Connecting the PS2 to the component converter
Now that you have prepared the PS2 and the component converter you can connect them together. This is pretty straightforward. All you have to do is solder the six or eight wires from the AV port to the corresponding solder points on the converter. You will also need to connect the two power wires to power the converter.
Make your wires as short as possible. I taped all around the component converter to prevent it from making electrical contact with any part of the PS2. I then taped the converter box to the top of the heatsink where there was just barely enough room for it to fit.
You should now be able to power up your PS2 console and connect it directly to an HDTV through HDMI. I was able to get better image quality through the internal component cable wiring than through cheap aftermarket component cables, but you may get different results depending on how you wire everything.

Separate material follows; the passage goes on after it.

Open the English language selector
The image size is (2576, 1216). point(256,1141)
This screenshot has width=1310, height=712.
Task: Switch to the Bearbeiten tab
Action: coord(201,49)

Additionally, I didn’t notice any additional latency while going through the HDMI to component converter.
This mod is a great way to make the PS2 a more modern console that is more convenient to connect to modern HDTVs. For around $25 and a bit of time you should be able to add an HDMI port to your PS2.
I did a similar mod to my original Xbox for anyone interested.
One problem with this design is that the component converter is always powered on, even when the console is powered off. I discuss this power problem in relation to a fan in my post on upgrading the PS2 fan.
Modding consoles to output HDMI through a component to HDMI converter box does work, but not perfect. Some other older consoles have been modified to output HDMI video directly from the digital video signals inside of the consoles, instead of being converted from digital to analog, and then back to digital.
These console mods are the ideal way to output HDMI video. Nintendo consoles like the GameCube, N64, and SNES have all been modified to output HDMI directly from digital signals. Sadly I haven’t found any similar mods for Sony consoles like the PS1 and PS2.
However, I have found schematics for some models of the PS1 and PS2, and they include information about how the digital video signals are connected within the console. Making a direct HDMI video output mod for the PS1 and PS2 is something I’m interested in doing in the future once I have the equipment, like an oscilloscope, and time, to look into it further. For now a component to HDMI converter is a decent option.